Forum Discussion

mhite_60883's avatar
mhite_60883
Icon for Cirrocumulus rankCirrocumulus
Apr 15, 2013

Scaling iControl, race conditions, and other pain points

Hello.

 

I have written a reporting tool which connects to a cluster leader, determines all the cluster members, and spawns a thread for each load balancer in the cluster. Each thread collects partition, pool, virtual server, and pool member statistics from a load balancer. The final results are merged into a cluster-wide roll-up report. You can see an example of what one of the pool reports looks like in the attached screenshot. Many of these reports are generated -- one for each pool in a cluster. (The screenshot is an example from a lab H/A pair, and not my 12-member cluster.)

 

 

I am running into several issues scaling this approach out on one of our largest clusters -- a 12 member active/active cluster. It is a fairly active cluster, with many hosts leaving and joining pools every few minutes. My first approach was to connect to a load balancer, set the active folder to "/", and set a recursive query state. I would then retrieve ALL POOLS from every folder/partition in a single API call, and then perform a lookup of all pool members in the pools returned by the previous API call. In my case, there are hundreds of pools, and thousands of pool members. I then iterate through a number of pool member specific API calls. Problems arise, however, in that a race condition is introduced wherein some pool members will actually be removed from the load balancers while the report is running, and hence member-related API calls will fail with node not found errors. There's not much that can be done except rerun the report at this point (using this approach).

 

 

Once the race condition became obvious, I rewrote the tool to crawl the load balancer on a partition by partition basis, so at least the race condition could be isolated to a partition-wide view. I could then either retry the report generation for the partition or just move on to the next partition when a race condition is hit and the node not found exception is experienced.
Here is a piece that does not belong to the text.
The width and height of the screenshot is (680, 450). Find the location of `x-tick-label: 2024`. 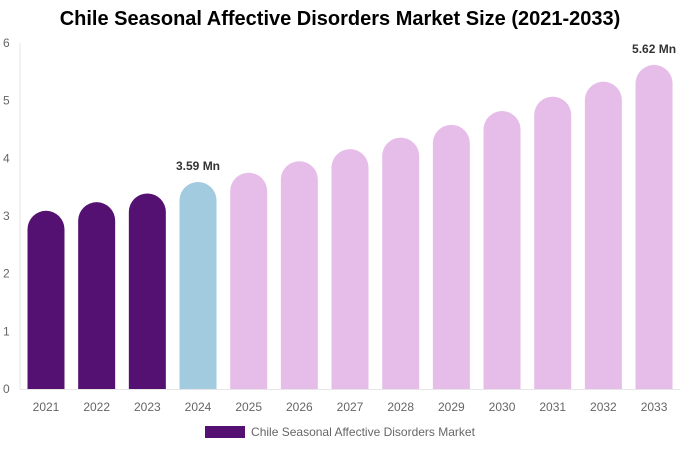

x-tick-label: 2024 is located at coordinates (198, 407).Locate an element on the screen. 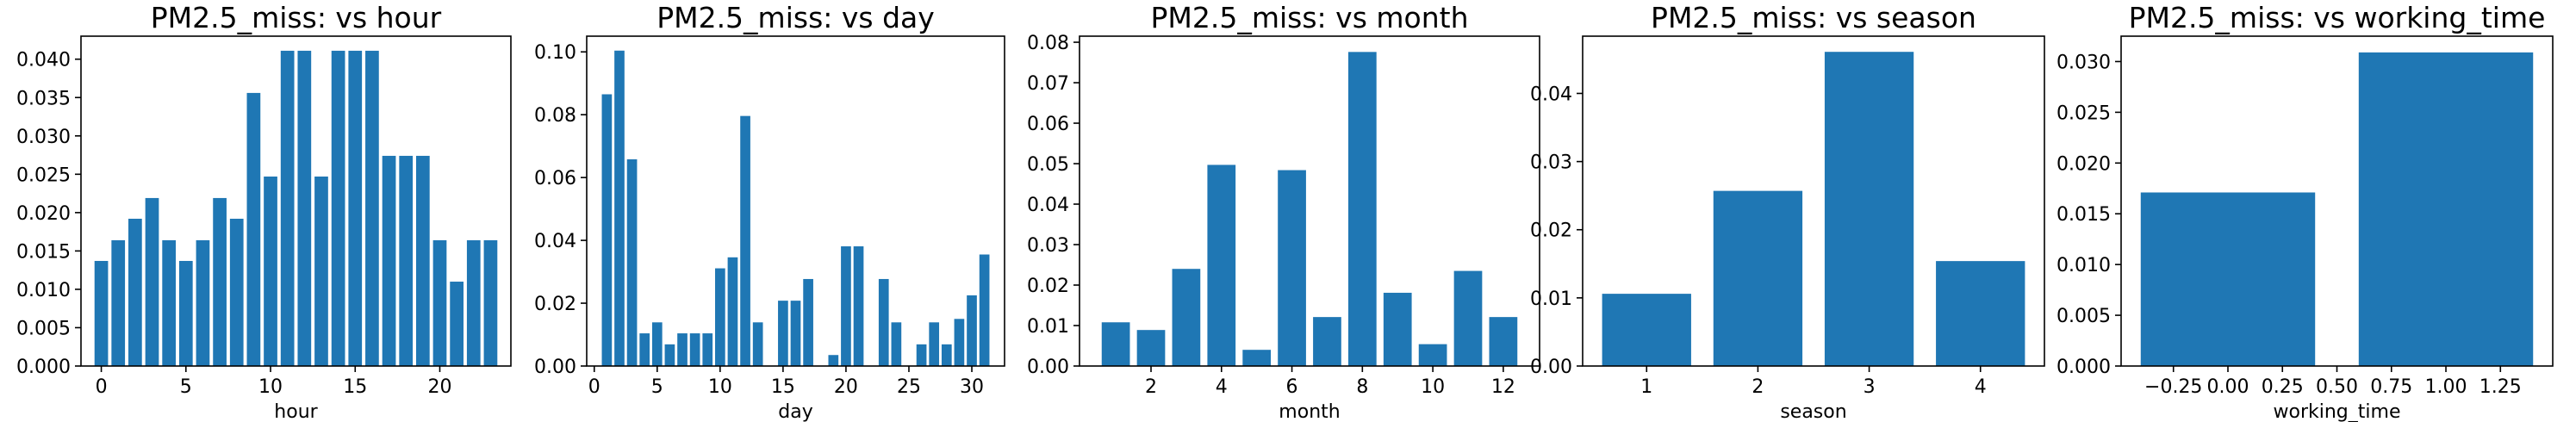  y-tick-label: 0.01 is located at coordinates (1048, 327).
This is my current approach.

 

 

However, I am finding the partition-by-partition crawl to be EXTREMELY SLOW. I also find that iControl because mostly unresponsive to other programs that need to use it (ie. node registration, other reporting processes, etc.).

 

 

Is iControl a bad approach? If I tried this with SNMP, would we expect it be significantly faster for gathering pool member, pool and related statistics? Just looking for some high level advice from the pro's who have tackled this before.

 

Thanks,

 

-M

 

3 Replies

  • Patrick_Chang_7's avatar
    Patrick_Chang_7
    Historic F5 Account
    Unfortunately, the iControl process on the F5 side is pretty much single threaded (it can only process one request at a time). If you have a process that is tying it up for long periods, it will become unresponsive to other processes that are trying to issue iControl commands. In general, it is better to use SNMP in order to gather statistics and only use iControl to issue actual configuration changes/queries. In older versions of code (pre v10.2.2) we had some major inefficiencies in the way we processed SNMP requests that made SNMP pretty unusable for gathering statistics on large numbers of objects at one time. If you are running a pre v10.2.2 TMOS version, you can request an engineering HF that fixes this. Prior to v11.2.0 there were statistics available through iControl that were not available via SNMP. Since v11.2.0, one can create custom MIB entries that enable one to grab anything via SNMP that could be gotten through the command line. The process to do this is described here: http://support.f5.com/kb/en-us/solutions/public/13000/500/sol13596.html?sr=28857189
  • Thanks, Patrick. I appreciate the response. I will give a try to your suggestion about splitting some of the queries out into SNMP. Do you expect the situation to be different with the introduction of the REST API in 11.4? I would guess that the lower overhead will allow iControl to process requests quicker so the effective capacity will be ultimately higher?

     

     

    -M
  • Patrick_Chang_7's avatar
    Patrick_Chang_7
    Historic F5 Account
    REST API should improve things, but it would have to be tested to be sure and I have seen no performance testing done on it yet. In addition, the first iteration of the REST API is geared towards making configuration changes and will probably not be able to collect all the statistics you want.